Yemen's real counterterrorism campaign: democracy

From medieval theocracy to modern democracy, Yemen's 12-year experiment takes on new importance.

President Ali Abdullah Saleh leans forward and taps a small wooden baton on his polished shoe, as the sweet white smoke of frankincense swirls in the air. Flanked by four well-dressed aides, his eyes wander past four immense gold and silver horse statues to the big-screen TV in the corner of the red room. A report on Yemen is airing. It is about terrorism.

The eyes of the world have suddenly focused on Yemen. With the US claiming this country is home to at least 20 Al Qaeda operatives and thousands of their supporters, and with suspects in several terror attacks - including the Sept. 11th events - hailing from here, the US and its allies want to know what President Saleh is going to do about it.

In an interview, the president answers this question by listing his recent initiatives: tracking down some 23 suspected Al Qaeda operatives in the desert, closing hundreds of religious institutions suspected of nurturing extremists, monitoring people coming and going from the country, and cooperating fully with US counterterrorism investigations.

But the biggest initiative in counteracting the root causes of terrorism, he says, has been going on since he took office in 1978: developing the nation's economy and democratic institutions.

Yemen is the only Gulf Arab country that has embraced multiparty democracy. It sponsors democracy education, allows women the vote, televises parliamentary debates, and allows broad press freedoms. Since 1990, when the traditionalist and free-market North united with the Marxist South to become the Republic of Yemen, the country has had two parliamentary elections and one presidential election.

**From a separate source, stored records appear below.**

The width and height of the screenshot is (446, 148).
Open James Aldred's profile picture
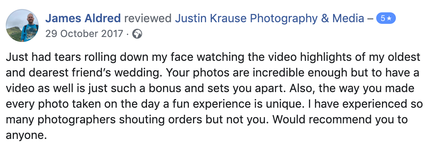22,25
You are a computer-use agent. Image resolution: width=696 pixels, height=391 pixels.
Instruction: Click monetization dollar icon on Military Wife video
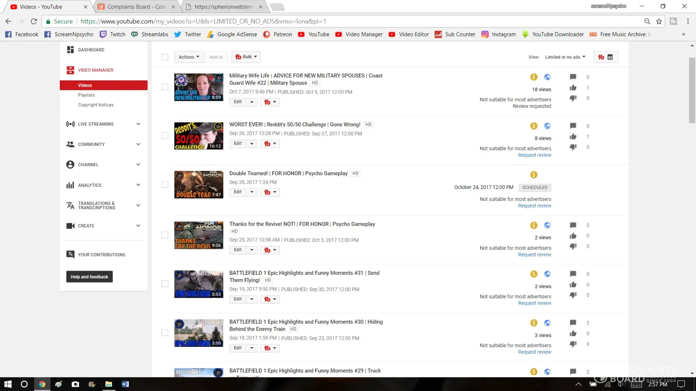[x=534, y=77]
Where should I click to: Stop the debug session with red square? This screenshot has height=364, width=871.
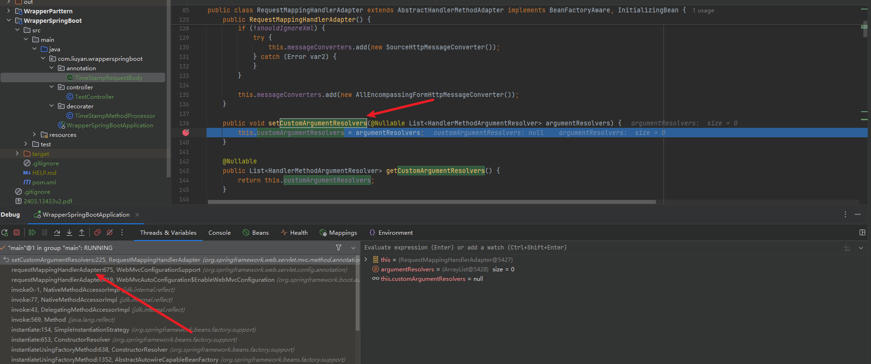[x=17, y=232]
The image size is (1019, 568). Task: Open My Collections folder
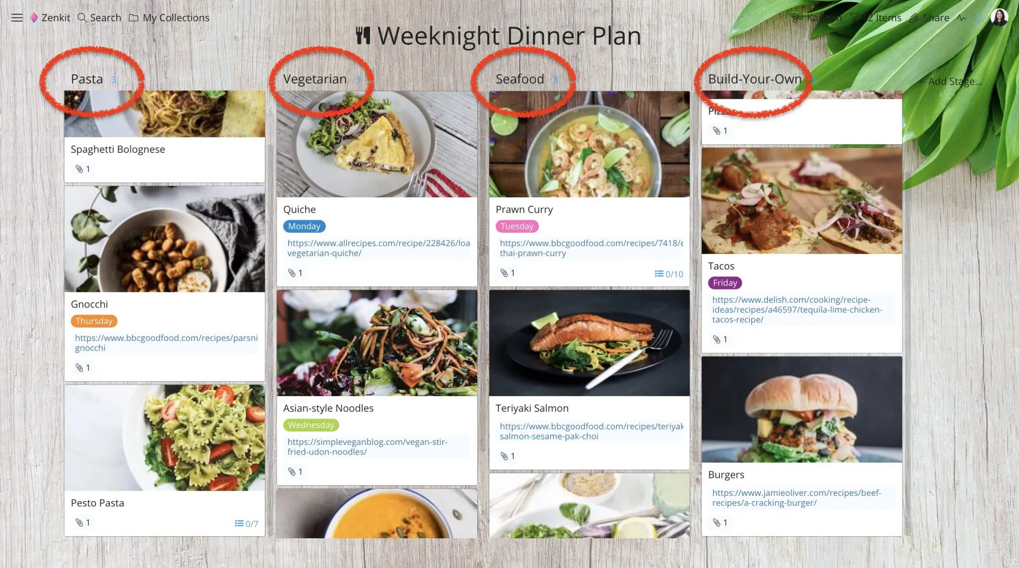point(169,18)
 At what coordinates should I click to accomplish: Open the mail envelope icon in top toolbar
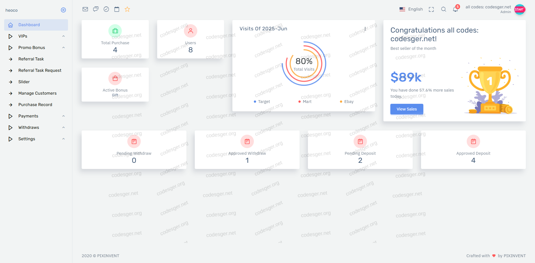(85, 9)
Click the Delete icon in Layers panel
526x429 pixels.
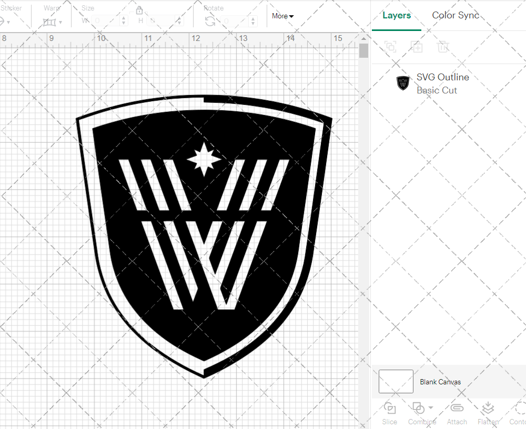click(443, 47)
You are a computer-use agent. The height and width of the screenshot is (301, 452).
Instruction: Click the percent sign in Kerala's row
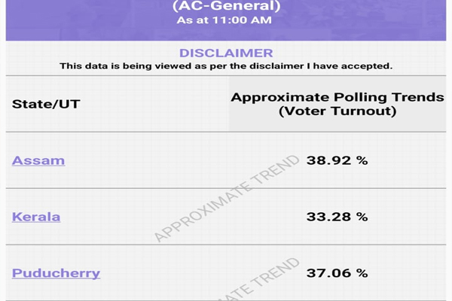pos(362,217)

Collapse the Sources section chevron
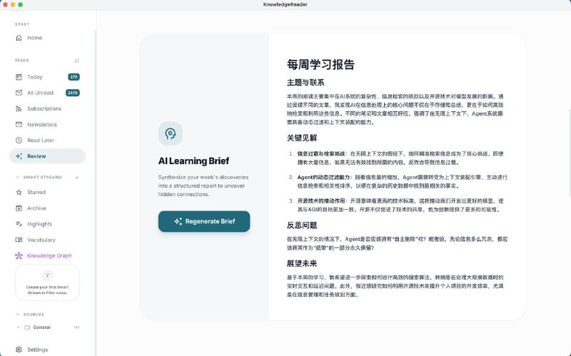pos(17,314)
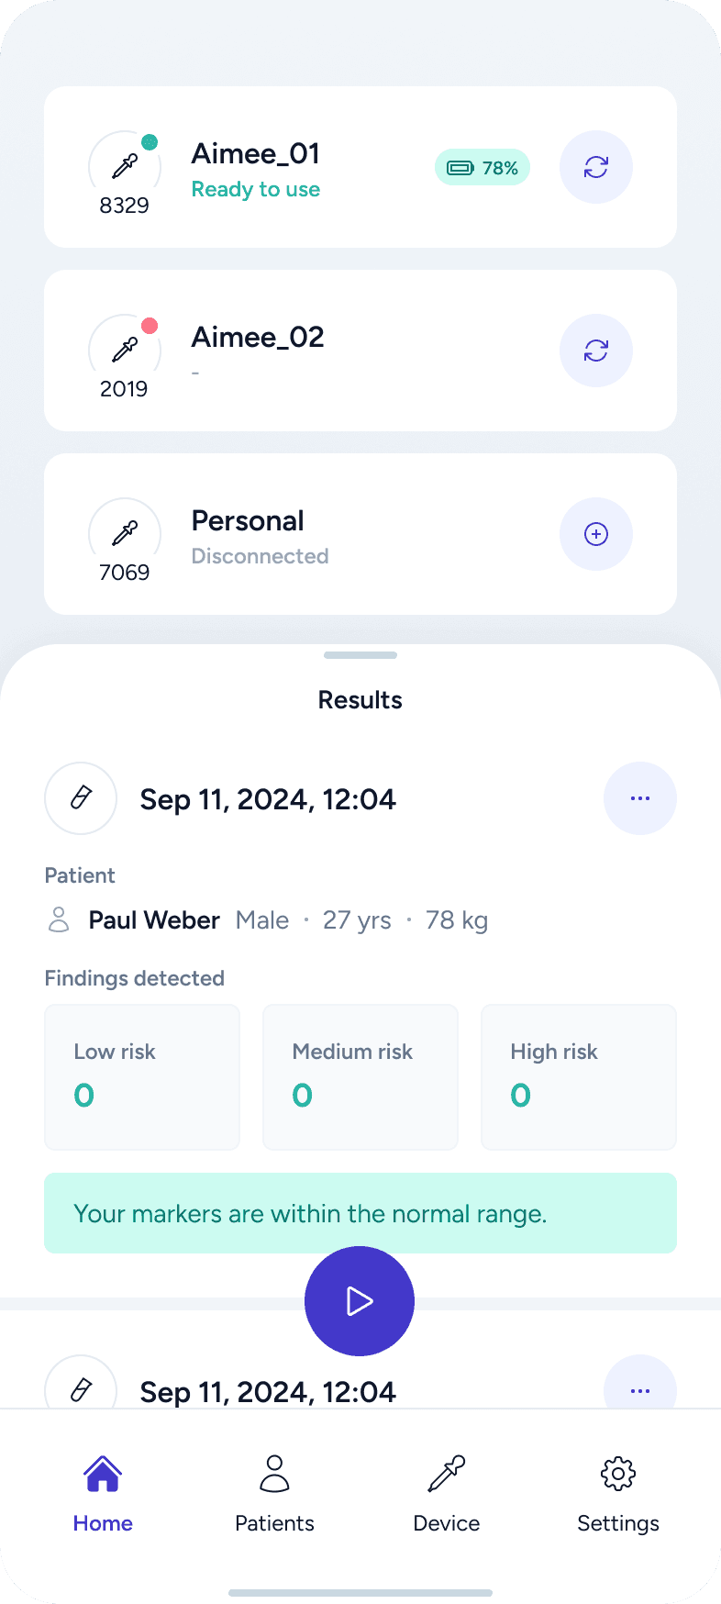721x1604 pixels.
Task: Open the Settings tab
Action: (x=617, y=1493)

"Just 40 years ago," says James Rawley, the United Nations Development Program (UNDP) representative here, "Yemen was a medieval theocracy with the Imam running the show. Suffice it to say, progress made since then is rather impressive."

Saleh waves away an offer of sweet tea, and explains: "Choosing democracy was an irreversible political choice. And it was not the ruler - me - who set in motion this experiment, but rather all the political parties who together agreed to it."

While Saleh did not choose the system, many here credit him with advancing it. Saleh ran for office in the north in 1978, after leaders of the north and south had been killed off or run out of the country.

By all accounts - including Saleh's - Yemen's reforms have been riddled with imperfection. "It's like a learning experience - a school," he admits. "We are learning daily and getting better."

Observers say this process of democratization is key to reducing the motivations for terrorism.

"Real security will only be established if the people here feel they have a stake, that there is hope, that their voices are respected," says Mr. Rawley. "If, through democracy and development, this can be provided, then people will go along with the system and not fight against it." Rawley says he is cautiously optimistic about Yemen's ability to rid itself of its extremist image and move ahead.

"Yemen today is what I would call a tutelary, or quasi democracy - a still very flawed democracy," says Robert Burrowes, a political science professor at the University of Washington in Seattle.

"But if it continues to evolve toward democratic politics, as I think it will, President Saleh will deserve ... much of the credit.

"Born a tribesman, poorly educated and a soldier by profession, the president is not a democrat by nature or nurture," Dr. Burrowes adds. But for two decades he has embraced the ideas and implemented many of them. The true test of his legacy will "depend on when and how he leaves office."

Yemen's next presidential elections are set for 2006. Saleh, according to the Constitution, will be able to run again, butwould be forced by term limits to step down in seven years.

Some critics fear Saleh's statements about democracy are hollow - that either he will not step down, or he will try to pass the mantle to his son.

"Democracy in Yemen is a facade," charges Abdulkrim Alkaiwaney, a member of a small Islamist opposition party. He points to the recent government crackdowns on suspected extremists and their sympathizers as evidence that there is little regard for due process.

"Of course the US turns a blind eye," he adds. "They say democracy is of supreme value - until they decide that, for now, getting rid of the Islamicists is more important." Saleh, he says, "is just a regular Gulf dictator in Western democratic camouflage."

Saleh dismisses the criticism, stressing that in recent counterterrorism efforts, he is particularly careful not to overstep his legal boundaries or confuse religiosity with extremism.

Last year he brought all religious studies under the umbrella of the state education system, he points out.

"But I am not going to cancel religious studies or persecute religious parties.... We do not want to teach our children extremism - we do want to allow them the freedom to practice and be proud of their religion."

Many factors make it hard for democratic institutions to take root here, says Robin Madrid, director of the National Democratic Institute (NDI) in Yemen. Poverty, lack of education, and low participation among women are some of them. Low salaries for civil servants lead to corruption, she adds, and the government has only partial control over some parts of the country.

But "whatever else is said about Yemen regarding terrorism, kidnappings, etc." she adds, "it is also a place where people are struggling to make democracy a reality."